Она пригласила кого-то по объявлению на “Желтых страницах”. Рекламодатель сообщал, что покупает мебель комплектами по очень выгодной цене. Он приехал, взглянул на обстановку и сразу уехал: “Перевозка обойдется дороже”. Тактичный человек.
Следует признать, что у госпожи Ганс не было ни денег, ни вкуса. Кончилось тем, что дочь взяла на память несколько вещиц, а все остальное бесплатно отдала дворникам. Она умоляла госпожу Стелваген дать ей три дня отсрочки, но не получила ни одного.
– Простите, весьма сожалею, я бы рада вам помочь, но должна придерживаться правил, установленных администрацией, – лицемерно сказала Стелваген.
Нужно спросить Аню, так ли это. Если наш дом сам уладит вывоз мебели, они потом пришлют дочери счет минимум на 580 евро. Даже если там работы всего на час.
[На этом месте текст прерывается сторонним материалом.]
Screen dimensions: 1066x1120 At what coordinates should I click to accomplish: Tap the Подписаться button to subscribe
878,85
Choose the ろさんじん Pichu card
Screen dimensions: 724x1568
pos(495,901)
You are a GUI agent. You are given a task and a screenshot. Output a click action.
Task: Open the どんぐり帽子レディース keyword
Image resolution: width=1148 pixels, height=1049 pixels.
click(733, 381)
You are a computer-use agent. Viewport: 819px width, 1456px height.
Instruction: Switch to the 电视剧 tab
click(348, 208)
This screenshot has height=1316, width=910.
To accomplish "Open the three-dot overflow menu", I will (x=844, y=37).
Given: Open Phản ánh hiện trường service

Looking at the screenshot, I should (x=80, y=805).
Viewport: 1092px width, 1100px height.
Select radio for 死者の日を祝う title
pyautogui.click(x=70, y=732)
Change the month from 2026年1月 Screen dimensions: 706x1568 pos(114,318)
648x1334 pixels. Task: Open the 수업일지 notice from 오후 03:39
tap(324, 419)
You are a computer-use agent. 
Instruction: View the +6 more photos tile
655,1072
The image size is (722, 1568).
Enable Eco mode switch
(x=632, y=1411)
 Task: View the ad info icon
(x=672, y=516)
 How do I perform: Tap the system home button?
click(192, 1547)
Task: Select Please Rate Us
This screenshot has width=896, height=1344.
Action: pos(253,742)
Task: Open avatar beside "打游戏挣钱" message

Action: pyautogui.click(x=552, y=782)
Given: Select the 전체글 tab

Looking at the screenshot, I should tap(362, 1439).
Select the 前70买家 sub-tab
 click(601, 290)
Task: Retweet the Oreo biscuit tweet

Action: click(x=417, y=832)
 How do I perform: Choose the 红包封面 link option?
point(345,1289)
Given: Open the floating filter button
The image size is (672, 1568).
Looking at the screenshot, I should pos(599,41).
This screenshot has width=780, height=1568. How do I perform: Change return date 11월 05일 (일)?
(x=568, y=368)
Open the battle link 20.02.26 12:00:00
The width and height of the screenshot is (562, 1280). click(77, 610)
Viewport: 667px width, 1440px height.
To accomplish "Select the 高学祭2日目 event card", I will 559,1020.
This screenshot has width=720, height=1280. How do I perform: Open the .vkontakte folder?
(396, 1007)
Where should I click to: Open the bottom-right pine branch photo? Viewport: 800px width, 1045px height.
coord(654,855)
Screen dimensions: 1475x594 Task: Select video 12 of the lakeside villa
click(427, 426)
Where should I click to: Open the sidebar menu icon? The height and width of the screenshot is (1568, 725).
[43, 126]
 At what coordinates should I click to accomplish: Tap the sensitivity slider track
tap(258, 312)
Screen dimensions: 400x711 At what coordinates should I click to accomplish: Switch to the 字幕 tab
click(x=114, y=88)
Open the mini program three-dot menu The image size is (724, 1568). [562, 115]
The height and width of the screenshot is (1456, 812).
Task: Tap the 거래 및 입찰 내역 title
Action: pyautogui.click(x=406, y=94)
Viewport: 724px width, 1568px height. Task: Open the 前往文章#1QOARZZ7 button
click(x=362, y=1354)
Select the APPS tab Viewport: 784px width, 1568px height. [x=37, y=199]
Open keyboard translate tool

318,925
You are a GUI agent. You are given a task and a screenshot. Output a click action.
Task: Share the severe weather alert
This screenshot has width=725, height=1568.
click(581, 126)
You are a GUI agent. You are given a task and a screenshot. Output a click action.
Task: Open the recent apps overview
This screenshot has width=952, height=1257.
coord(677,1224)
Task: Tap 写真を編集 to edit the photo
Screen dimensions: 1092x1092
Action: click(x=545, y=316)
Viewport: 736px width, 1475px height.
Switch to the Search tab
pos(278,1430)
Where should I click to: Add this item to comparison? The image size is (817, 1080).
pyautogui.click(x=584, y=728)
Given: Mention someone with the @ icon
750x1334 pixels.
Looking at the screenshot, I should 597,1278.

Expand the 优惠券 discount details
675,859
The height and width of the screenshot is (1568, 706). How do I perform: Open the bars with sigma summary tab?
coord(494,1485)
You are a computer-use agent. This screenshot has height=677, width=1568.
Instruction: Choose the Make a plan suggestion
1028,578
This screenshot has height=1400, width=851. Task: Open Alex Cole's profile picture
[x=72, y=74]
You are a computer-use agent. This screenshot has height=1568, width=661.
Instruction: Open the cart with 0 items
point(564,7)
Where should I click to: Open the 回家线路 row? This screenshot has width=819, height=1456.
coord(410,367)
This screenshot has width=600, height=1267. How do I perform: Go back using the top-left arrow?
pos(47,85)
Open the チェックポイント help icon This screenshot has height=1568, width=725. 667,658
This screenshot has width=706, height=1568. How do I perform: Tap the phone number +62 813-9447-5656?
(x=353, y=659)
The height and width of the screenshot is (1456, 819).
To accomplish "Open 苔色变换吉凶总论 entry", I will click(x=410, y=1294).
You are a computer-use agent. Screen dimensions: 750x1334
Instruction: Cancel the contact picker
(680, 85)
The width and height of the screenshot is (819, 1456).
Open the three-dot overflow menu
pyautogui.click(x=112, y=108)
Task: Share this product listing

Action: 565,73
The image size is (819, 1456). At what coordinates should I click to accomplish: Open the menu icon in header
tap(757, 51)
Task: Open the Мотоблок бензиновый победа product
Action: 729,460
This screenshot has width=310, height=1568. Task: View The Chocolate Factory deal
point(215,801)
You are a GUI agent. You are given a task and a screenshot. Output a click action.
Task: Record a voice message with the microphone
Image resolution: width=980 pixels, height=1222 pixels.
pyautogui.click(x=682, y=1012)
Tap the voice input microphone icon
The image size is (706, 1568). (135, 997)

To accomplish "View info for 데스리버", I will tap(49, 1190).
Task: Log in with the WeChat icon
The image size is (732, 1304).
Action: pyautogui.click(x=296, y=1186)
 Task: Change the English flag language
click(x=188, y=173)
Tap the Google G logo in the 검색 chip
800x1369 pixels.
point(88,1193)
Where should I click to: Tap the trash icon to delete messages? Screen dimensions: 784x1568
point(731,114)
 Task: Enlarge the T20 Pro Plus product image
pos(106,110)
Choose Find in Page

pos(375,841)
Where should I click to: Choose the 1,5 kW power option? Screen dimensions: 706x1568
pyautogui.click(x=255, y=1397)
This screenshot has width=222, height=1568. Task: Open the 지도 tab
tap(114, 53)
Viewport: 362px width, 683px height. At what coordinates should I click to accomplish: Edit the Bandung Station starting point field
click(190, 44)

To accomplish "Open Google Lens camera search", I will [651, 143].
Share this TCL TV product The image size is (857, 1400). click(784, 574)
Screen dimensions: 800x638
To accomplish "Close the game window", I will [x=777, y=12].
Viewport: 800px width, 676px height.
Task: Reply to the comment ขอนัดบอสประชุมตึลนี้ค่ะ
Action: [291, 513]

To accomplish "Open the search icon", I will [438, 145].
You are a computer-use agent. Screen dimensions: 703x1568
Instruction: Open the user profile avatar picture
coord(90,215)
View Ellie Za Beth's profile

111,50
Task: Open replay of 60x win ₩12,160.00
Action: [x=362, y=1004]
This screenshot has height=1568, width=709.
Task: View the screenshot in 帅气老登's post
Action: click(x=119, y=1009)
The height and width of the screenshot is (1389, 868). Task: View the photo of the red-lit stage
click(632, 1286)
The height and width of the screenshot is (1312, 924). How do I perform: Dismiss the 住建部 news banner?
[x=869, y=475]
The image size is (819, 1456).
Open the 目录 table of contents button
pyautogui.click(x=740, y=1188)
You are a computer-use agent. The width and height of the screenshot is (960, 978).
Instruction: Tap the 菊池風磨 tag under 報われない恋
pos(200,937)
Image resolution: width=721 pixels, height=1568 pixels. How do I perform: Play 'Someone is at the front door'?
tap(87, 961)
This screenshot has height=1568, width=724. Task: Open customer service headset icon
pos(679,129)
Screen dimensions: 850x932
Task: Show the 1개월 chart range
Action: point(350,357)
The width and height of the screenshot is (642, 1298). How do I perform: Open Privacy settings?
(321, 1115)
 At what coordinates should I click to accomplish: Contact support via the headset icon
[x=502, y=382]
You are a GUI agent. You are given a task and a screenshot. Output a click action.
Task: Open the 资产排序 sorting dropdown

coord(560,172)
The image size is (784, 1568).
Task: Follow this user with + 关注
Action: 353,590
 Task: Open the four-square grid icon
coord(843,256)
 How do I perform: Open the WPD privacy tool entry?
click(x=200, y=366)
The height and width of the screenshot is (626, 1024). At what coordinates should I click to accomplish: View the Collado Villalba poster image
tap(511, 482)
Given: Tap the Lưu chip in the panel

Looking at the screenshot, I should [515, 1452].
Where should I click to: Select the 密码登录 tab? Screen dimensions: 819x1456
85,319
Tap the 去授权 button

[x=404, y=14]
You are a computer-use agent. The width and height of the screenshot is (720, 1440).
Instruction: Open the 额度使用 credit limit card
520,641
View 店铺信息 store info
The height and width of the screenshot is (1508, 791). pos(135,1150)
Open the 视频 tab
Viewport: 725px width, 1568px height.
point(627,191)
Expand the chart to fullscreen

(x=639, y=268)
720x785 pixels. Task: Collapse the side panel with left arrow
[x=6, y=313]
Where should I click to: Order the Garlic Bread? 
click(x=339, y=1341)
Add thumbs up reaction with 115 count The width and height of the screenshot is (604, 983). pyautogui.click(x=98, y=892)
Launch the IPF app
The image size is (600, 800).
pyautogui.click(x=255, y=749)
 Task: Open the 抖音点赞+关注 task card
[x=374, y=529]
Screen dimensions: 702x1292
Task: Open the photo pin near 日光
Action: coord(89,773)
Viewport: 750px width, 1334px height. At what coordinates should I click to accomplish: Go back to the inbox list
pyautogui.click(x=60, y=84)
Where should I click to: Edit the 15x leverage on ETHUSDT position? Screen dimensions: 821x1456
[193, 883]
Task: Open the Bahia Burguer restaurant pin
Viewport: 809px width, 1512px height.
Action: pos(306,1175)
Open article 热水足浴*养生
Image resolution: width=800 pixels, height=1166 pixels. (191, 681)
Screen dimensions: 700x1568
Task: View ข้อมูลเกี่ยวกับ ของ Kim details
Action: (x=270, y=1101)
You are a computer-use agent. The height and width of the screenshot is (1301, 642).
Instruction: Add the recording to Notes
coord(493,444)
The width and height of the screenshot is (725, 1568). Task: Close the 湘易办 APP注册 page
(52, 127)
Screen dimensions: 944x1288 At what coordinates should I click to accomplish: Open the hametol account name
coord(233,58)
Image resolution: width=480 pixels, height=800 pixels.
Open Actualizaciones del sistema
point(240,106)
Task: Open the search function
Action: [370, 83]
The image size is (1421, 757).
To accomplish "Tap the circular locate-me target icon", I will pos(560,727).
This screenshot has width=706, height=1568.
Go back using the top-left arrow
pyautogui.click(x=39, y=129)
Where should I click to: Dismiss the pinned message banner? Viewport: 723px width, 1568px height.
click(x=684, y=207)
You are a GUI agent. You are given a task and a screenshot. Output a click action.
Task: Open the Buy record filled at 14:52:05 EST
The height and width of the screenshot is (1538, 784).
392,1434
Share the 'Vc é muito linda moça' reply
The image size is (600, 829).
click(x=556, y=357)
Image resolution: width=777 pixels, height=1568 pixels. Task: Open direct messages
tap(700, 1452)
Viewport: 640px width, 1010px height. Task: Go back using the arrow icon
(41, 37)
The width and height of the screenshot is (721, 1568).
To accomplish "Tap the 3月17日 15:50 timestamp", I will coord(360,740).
Госпожа Ганс перевернулась бы в гробу, узнай она об этом. В гробу, где она пока даже не лежит. Вчера днем можно было с ней попрощаться, так сказать, бросить прощальный взгляд. Жестокий закон джунглей: престарелые либо глазеют сами, либо глазеют на них.
В воскресенье утром все население дома сидело у окон и ликовало, глядя на дождь. Прощай, снег! В воскресенье днем было еще опасно выходить из дому, но вчера ходунки снова заполонили улицы. Признаться, и я с ликованием в душе совершил свои краткие прогулки.